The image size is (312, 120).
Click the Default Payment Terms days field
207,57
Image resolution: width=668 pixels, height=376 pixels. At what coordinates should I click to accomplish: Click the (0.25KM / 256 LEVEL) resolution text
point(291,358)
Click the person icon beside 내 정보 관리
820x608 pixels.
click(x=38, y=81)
────
* Task requirements: The records above should be duplicated in full, exactly as given.

* Answer section:
The image size is (312, 120).
Click the Default Payment Terms days field
207,57
Image resolution: width=668 pixels, height=376 pixels. At what coordinates should I click to accomplish: Click the (0.25KM / 256 LEVEL) resolution text
point(291,358)
Click the person icon beside 내 정보 관리
820x608 pixels.
click(x=38, y=81)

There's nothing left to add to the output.